Provided records Block Start

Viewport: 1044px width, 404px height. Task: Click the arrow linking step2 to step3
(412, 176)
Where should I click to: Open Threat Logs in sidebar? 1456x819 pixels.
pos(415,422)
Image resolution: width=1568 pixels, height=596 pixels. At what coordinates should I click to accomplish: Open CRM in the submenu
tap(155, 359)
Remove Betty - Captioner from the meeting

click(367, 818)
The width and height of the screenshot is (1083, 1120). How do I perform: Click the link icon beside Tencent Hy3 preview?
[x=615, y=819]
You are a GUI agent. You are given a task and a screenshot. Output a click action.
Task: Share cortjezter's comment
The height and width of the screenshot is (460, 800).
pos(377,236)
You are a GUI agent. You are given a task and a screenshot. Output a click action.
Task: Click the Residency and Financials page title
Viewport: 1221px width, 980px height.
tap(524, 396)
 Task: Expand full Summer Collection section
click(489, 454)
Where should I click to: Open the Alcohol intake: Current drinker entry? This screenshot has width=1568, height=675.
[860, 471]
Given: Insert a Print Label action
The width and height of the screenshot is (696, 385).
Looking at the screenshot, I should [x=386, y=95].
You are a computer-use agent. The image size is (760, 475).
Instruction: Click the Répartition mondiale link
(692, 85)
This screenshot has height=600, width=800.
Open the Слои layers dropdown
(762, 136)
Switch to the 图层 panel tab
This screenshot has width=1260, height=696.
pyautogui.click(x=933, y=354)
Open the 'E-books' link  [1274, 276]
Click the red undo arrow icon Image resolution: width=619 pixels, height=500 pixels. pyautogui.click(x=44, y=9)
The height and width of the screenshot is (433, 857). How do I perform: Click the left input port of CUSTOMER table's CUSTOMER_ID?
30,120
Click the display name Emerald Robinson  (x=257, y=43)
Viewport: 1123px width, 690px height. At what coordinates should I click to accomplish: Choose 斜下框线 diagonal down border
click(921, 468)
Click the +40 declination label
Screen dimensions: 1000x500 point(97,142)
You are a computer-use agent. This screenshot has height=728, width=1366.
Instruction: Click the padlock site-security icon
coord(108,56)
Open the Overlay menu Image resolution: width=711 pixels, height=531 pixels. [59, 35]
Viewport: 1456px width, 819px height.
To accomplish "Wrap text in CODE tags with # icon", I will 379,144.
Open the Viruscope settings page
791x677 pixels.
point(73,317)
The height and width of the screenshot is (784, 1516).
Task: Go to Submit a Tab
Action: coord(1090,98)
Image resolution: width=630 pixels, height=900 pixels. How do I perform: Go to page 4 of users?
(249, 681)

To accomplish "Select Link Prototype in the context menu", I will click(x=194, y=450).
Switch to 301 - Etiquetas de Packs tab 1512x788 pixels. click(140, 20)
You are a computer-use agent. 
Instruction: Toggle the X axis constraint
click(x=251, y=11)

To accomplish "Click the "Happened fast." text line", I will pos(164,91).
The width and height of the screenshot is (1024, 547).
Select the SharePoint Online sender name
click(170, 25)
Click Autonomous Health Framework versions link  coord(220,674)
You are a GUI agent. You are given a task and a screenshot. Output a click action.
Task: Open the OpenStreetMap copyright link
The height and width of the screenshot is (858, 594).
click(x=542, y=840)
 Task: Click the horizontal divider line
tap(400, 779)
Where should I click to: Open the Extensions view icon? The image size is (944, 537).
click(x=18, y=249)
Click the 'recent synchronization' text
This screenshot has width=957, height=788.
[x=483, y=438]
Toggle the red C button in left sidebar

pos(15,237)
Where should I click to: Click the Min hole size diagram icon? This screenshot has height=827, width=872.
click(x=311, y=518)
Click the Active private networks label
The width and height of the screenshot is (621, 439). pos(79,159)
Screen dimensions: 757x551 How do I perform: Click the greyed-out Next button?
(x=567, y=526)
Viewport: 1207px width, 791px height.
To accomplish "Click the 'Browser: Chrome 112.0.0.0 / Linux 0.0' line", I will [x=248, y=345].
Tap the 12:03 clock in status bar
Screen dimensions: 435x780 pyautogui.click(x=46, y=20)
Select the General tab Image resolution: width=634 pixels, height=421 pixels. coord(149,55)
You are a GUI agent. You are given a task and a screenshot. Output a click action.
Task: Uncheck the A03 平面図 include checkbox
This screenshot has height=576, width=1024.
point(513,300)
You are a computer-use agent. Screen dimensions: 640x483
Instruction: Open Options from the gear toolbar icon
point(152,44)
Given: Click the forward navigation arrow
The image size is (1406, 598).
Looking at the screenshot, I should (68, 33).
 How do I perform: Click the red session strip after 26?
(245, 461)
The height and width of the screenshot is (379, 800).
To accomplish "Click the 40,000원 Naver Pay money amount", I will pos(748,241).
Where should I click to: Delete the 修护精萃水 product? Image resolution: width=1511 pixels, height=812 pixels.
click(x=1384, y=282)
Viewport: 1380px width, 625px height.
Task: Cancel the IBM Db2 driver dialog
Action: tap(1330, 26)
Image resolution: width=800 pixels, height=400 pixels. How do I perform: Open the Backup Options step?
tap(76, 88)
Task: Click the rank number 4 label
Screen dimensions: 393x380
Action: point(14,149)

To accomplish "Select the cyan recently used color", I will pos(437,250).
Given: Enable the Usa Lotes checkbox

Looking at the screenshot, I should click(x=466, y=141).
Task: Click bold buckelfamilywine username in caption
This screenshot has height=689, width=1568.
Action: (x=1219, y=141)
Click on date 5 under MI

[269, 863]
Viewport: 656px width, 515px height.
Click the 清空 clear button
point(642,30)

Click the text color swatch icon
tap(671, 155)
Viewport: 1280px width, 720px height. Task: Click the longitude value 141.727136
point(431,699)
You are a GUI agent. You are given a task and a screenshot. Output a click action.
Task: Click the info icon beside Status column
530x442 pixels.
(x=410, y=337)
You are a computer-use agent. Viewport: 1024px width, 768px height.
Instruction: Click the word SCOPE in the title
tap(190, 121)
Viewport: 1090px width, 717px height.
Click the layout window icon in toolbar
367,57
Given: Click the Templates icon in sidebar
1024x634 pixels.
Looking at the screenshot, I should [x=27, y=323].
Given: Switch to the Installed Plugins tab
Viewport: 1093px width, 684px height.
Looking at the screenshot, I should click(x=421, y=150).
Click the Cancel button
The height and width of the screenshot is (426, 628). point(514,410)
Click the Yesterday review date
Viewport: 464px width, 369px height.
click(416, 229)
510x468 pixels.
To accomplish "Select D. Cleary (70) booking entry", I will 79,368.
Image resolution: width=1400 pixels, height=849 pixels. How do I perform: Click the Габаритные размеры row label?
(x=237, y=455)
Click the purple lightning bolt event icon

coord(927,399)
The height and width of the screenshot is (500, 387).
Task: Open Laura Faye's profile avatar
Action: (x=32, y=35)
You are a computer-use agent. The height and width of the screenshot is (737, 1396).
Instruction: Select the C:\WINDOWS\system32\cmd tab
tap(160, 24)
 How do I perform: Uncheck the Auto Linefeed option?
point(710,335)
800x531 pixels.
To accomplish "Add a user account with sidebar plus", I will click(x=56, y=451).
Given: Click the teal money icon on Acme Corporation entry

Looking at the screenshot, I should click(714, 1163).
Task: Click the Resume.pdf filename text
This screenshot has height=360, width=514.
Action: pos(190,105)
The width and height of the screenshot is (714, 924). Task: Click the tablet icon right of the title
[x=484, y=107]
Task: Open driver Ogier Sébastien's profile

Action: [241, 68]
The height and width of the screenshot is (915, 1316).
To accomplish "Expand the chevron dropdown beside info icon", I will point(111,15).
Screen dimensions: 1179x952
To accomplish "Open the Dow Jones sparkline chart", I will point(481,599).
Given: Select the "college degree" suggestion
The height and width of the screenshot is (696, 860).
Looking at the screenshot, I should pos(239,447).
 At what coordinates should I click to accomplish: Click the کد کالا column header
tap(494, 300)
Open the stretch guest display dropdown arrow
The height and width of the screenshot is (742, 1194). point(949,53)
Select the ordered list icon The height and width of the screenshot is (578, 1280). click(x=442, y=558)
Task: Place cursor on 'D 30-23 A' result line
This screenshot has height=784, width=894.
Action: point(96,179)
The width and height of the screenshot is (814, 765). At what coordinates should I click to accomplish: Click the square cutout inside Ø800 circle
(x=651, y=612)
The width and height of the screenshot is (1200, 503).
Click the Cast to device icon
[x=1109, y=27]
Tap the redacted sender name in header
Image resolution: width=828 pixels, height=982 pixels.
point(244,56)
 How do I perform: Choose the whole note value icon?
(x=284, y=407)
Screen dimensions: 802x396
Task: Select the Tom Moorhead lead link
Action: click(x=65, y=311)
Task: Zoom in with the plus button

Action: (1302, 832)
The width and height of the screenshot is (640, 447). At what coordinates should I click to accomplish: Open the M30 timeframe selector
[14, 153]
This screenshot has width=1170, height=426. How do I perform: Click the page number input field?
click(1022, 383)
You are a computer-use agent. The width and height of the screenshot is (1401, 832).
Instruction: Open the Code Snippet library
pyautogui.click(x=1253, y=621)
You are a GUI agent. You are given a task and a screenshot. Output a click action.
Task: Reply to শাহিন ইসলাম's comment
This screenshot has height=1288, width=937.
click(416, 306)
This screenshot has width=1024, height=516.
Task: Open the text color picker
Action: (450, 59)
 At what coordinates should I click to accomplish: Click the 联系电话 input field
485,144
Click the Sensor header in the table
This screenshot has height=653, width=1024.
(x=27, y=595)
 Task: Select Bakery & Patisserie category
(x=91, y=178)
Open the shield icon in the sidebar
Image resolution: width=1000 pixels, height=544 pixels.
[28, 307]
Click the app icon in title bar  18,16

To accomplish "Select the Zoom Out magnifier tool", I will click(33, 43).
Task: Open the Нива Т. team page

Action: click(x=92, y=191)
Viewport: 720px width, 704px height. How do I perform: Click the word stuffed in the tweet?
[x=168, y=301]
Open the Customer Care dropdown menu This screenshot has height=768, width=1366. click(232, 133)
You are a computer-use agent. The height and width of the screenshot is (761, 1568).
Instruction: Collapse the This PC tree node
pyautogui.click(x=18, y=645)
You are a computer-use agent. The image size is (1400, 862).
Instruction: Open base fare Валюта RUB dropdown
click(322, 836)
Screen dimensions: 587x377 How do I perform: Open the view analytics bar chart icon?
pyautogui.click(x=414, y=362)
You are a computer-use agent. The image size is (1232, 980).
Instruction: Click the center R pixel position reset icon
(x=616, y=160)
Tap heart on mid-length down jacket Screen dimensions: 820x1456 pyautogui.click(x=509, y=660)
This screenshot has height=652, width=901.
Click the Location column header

Provided records Block End

*Problem to solve*:
The required answer is the exact run of lines above starting at the line with "Open the stretch guest display dropdown arrow" and ending at the line with "Task: Place cursor on 'D 30-23 A' result line", with both ends present.

*Expected answer*:
Open the stretch guest display dropdown arrow
The height and width of the screenshot is (742, 1194). point(949,53)
Select the ordered list icon The height and width of the screenshot is (578, 1280). click(x=442, y=558)
Task: Place cursor on 'D 30-23 A' result line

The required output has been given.